2023-04-25 Thread Anthony D'Atri
Absolutely.

Moreover, PGs are not a unit of size, they are a logical grouping of smaller 
RADOS objects, because a few thousand PGs are a lot easier and less expensive 
to manage than tens or hundreds of millions of small underlying RADOS objects.  
They’re for efficiency, and are not any set size in bytes.

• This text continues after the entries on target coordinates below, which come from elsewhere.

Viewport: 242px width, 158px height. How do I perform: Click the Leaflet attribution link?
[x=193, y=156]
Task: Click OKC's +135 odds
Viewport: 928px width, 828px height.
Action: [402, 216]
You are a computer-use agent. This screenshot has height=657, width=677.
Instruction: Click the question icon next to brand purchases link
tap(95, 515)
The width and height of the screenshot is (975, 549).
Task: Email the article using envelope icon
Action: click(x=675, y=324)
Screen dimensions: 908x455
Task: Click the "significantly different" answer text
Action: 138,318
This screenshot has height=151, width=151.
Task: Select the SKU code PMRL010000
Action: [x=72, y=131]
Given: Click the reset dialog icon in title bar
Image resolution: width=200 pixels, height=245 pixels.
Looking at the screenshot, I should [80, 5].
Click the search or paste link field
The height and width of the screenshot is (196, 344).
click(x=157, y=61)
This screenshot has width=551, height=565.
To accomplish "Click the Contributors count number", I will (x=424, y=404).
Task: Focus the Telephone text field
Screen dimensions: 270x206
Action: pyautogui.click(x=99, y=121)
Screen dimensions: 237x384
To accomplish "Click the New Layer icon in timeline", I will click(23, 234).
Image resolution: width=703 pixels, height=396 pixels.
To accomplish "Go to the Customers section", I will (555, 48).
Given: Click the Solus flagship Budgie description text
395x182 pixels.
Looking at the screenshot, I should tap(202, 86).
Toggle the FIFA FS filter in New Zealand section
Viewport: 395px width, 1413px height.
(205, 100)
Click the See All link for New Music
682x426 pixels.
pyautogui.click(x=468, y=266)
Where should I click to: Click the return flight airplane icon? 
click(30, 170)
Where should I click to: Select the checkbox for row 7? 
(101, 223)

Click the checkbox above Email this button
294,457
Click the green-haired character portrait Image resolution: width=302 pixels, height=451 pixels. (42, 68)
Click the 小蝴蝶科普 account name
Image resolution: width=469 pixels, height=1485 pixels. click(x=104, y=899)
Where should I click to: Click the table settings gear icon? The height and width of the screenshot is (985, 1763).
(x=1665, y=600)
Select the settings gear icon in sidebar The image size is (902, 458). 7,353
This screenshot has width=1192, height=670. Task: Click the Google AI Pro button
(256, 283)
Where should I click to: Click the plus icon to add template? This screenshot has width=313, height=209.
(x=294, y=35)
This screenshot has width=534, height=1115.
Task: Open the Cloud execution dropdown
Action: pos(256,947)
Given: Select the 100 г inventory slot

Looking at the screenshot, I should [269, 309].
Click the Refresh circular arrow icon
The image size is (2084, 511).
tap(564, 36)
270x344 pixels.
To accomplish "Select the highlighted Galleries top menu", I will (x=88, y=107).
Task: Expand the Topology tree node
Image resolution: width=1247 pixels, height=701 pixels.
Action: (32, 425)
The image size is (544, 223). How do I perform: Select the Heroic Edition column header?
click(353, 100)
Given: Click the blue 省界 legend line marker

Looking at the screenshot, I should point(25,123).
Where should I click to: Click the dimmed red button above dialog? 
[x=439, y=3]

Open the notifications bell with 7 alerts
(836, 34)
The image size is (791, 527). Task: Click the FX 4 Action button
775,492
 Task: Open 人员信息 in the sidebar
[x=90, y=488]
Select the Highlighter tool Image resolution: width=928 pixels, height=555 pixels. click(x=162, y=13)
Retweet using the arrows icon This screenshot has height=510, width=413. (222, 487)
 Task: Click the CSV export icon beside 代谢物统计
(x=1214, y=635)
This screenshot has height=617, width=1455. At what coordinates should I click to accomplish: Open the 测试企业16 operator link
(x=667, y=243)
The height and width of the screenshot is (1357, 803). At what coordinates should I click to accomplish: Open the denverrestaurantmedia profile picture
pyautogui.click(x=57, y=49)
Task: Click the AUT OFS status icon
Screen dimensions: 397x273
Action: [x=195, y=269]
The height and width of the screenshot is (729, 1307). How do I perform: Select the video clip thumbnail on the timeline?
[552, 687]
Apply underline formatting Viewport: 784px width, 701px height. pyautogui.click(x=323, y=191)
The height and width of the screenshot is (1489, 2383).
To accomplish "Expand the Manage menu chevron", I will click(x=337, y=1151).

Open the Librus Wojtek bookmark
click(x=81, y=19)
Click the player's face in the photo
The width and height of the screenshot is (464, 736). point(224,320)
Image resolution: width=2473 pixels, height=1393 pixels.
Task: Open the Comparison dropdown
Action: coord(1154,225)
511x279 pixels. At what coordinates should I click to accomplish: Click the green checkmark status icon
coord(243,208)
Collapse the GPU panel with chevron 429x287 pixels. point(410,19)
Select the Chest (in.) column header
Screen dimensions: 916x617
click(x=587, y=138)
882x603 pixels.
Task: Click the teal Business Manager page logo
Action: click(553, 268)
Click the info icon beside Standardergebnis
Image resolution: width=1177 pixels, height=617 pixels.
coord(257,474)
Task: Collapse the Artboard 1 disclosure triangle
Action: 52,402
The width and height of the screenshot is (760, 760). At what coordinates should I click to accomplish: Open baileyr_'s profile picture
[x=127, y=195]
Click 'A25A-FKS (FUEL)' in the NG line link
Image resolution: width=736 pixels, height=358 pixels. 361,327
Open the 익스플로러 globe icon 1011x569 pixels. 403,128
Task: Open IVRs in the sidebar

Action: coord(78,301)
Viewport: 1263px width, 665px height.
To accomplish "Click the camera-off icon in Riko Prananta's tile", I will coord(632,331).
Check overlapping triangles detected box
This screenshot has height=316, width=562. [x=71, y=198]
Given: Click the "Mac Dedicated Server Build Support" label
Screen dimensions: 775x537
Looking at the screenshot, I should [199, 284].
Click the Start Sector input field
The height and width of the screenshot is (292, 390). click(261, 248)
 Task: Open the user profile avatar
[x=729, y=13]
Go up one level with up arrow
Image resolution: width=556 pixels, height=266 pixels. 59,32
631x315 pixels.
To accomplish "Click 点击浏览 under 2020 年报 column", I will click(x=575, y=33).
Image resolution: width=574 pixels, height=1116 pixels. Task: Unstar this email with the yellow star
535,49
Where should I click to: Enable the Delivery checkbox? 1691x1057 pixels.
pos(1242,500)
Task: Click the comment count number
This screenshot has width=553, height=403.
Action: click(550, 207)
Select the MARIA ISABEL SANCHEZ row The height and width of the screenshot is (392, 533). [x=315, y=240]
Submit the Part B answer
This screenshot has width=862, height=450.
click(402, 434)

With respect to PG calculators, conventional wisdom is for the number of PGs in 
a given pool to be a power of 2:  1024, 2048, 4096, etc.  The reasons for this 
aren’t as impactful as they were with previous releases, but it still has 
benefits and is good practice.  That’s one reason why a pool forecast for 15% 
and one for 18% may recommend the same number of PGs, because the usual 
practice is to round up to the nearest power of 2.  So if calculations suggest 
say 903 PGs for 15% and 1138 for 18%, both will round up to the same 1024.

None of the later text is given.